As inventions go, the Sporting-Sail concept is very simple, but its construction is sophisticated. Billy holds the sail up to the light, talking about its luster, how it glows through a polarized lens. He holds it up to his mouth and blows into it, which makes a whistle sound. “No air is getting through that,” he enthuses, talking about the sail’s U.S. military-grade parachute fabric and Nylon bonded Tex 69 “E-thread.” There are hand loops, and the leg straps are much like those on surfboard leashes. The dimensions are 76 inches by 66 inches, and it also comes with a stuff sack.

“It’s like a fanny pack,” Billy says.

“Yeah, you can wear it with your cell phone and wallet and go out with it on,” says Nick.

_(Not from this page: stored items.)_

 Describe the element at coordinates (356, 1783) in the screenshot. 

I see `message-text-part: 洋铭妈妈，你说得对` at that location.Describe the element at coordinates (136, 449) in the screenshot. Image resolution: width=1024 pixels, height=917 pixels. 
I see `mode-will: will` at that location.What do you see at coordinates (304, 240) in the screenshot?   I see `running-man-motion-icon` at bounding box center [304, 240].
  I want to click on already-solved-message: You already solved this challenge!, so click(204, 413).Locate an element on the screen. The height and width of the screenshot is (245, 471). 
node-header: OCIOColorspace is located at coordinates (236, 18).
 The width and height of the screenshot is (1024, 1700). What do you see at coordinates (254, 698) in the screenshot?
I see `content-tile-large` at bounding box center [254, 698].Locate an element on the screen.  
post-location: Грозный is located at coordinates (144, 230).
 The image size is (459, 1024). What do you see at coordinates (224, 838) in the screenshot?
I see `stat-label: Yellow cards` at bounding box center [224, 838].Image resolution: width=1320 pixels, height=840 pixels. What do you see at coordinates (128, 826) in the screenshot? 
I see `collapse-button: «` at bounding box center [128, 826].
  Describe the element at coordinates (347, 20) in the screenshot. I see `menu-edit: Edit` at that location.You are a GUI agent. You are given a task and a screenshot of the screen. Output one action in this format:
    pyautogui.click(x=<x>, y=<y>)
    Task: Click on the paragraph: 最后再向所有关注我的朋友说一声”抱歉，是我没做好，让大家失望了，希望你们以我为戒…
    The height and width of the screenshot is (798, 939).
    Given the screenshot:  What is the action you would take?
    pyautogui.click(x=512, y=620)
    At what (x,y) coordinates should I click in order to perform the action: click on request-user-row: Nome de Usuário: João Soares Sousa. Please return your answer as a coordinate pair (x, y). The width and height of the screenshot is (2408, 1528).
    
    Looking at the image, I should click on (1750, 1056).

“Yeah, a little fashion piece!” says Ryan.

Vertical (“vert”) skating allegedly started with the California drought of 1976, which evaporated swimming pools into proto-skate parks. What vert skating evolved into in the ’90s focused inextricably on tricks — and marketing the fashion and high-risk bravura that went with them. “Before skateboarding [became] about doing tricks, it was about surfing the land,” Ryan says, harkening to the stateliness that seems lost, “Sporting-Sails bring the surfing mentality back to skateboarding.”

Before driving back to town, they talk about how the Sporting-Sails philosophy is not about recapturing a lost art; it’s about forging something new. “We can come to a new place and check out a run that’s never been skated down before. And we could do it,” Billy says, “We could be the first descent.”